OK, I got it now. An interesting idea and I need to think about it a bit.
Thanks,
Robert Gainer


----------



## sailaway21 (Sep 4, 2006)

wiselyb,
While completely agreeing with your point on watch-keeping I am, once again, dismayed to see someone espousing the idea that merchant ships do not have anyone on watch. It is especially ironic that the "belief" comes up while we're discussing how the single-handing sailor can best figure out how to not keep a proper watch in the pursuit of sleep. Reality is that it is the sailboat, single-handed or full complement, that is more likely to not be keeping a proper lookout. The idea that it is common practise to navigate a $150 million dollar ship with no lookout is the same type of thinking that allows 16 year old boys to believe that the Ferrari dealer will let them take one out for a test drive.

Again, I fully agree with the rest of your points, especially that one is essentially relying on luck when relying on non-visual means for watch-keeping.

Why is there no advise or movement for the advocation of say International orange sails for the offshore single hander? See and be seen is the watchword for safety. Is it that they don't look "pretty"? You can always tell the ships that come out of the North Sea, where the normal conditions seem to be Force 4-6 and the whitecaps are omnipresent on a dark sea. Black hulls and white houses of ships blend in as if camoflaged. Most North Sea ships have the Bridge Deck wind dodger painted international orange for improved visibility to other ships. I don't see sailmakers even offering such an option on sails beyond the odd orange dot on a storm jib. Just a thought.


----------



## Rockter (Sep 11, 2006)

Sailaway....

Keeping watch on a merchantman is a bit more than looking out the window. They could just, perhaps, maybe, possibly, combine that with answering the VHF when I try to call them to tell them that winds are light and my motor's down and I am in the last 80 miles of a 2700 mile trip from Bermuda and I am not quite sure if they have seen me and that their navigation lights look like they are going to run into me and they show no sign of having noticed.

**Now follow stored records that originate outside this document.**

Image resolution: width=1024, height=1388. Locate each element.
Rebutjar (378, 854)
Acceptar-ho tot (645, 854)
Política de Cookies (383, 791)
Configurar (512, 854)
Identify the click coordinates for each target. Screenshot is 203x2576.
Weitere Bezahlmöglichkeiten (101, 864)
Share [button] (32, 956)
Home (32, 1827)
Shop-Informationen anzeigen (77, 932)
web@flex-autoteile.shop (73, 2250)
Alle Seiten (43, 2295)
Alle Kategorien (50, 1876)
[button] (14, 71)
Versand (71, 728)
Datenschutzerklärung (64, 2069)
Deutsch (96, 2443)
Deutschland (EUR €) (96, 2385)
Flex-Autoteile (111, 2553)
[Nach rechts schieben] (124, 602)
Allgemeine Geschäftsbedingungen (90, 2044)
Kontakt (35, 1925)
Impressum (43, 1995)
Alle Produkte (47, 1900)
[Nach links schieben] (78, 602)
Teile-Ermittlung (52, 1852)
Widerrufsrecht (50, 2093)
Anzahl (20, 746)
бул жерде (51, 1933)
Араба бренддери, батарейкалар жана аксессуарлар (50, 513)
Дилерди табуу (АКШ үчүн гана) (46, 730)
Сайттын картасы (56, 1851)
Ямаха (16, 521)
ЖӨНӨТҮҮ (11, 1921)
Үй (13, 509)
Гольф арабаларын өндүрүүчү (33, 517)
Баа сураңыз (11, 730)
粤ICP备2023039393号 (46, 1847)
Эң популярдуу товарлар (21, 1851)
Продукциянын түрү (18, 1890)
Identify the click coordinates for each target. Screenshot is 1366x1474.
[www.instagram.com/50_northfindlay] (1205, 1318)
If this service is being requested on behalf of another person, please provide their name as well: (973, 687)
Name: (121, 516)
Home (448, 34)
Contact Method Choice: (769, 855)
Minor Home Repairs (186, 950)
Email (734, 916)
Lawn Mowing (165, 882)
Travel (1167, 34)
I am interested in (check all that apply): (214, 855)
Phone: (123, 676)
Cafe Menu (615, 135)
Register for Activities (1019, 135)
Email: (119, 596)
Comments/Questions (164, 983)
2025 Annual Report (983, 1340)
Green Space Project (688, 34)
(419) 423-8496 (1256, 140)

There were 3 on board my ship.


----------



## sailingdog (Mar 19, 2006)

Sailaway-

Part of the problem is getting the material for the sail in large enough sizes. Most sailmakers don't stock much in the way of heavy-weight sail cloth that isn't white.


----------



## RandyonR3 (Oct 2, 2005)

Do we all forget one of the main reasons we are out there.. For a lot of us, the pease and tranquality of cruising, or sailing is our escape from that which we live daily. the noise, the street signs, the people, and of corse..the laws that govern our silly asses. Out there is our freedom, and If you want to get up in the morning and pee off the back of your boat.
Well by-golly thats my right.. I quit riding motorcycles when they passed the helmet law, for no other reason other than ,that the government is sticking their nose into my life to far. 
and how far will they go.. and say its for my own good....Orange sails for singlehanded sailing, Manditory GPSs on your boat so they can track you, or inforcement of wearing PFD while sailing (not to comfortable in bed), 
Well I for one, injoy my morning pee off the back of my boat, but I know, someday, they'll take that away from me too... 
For those of you that love what you have, dont give it up, and for damn sure, dont put restrictions on what we have now.....


----------



## Tartan34C (Nov 21, 2006)

Sailaway21,
An orange storm sail is a great idea. My sail maker is Thurston in RI and he has quoted my storm sails in orange. But how much attention do you want on a typical day. Orange is a recognized signal of distress and I don’t want the ships to make a habit of getting too close to check me out or even worse make orange lose it meaning as a signal of distress. Maybe a good compromise is to use tanbark. It stands out but doesn’t have the same meaning as orange. By the way I got your PM.

Sailingdog,
You can order small runs of cloth so getting enough orange isn’t the problem even if you are an amateur sailmaker.
All the best,
Robert Gainer


----------



## Tartan34C (Nov 21, 2006)

RandyonR3 said:


> For a lot of us, the pease and tranquality of cruising, or sailing is our escape from that which we live daily. the noise, the street signs, the people, and of corse..the laws that govern our silly asses. .....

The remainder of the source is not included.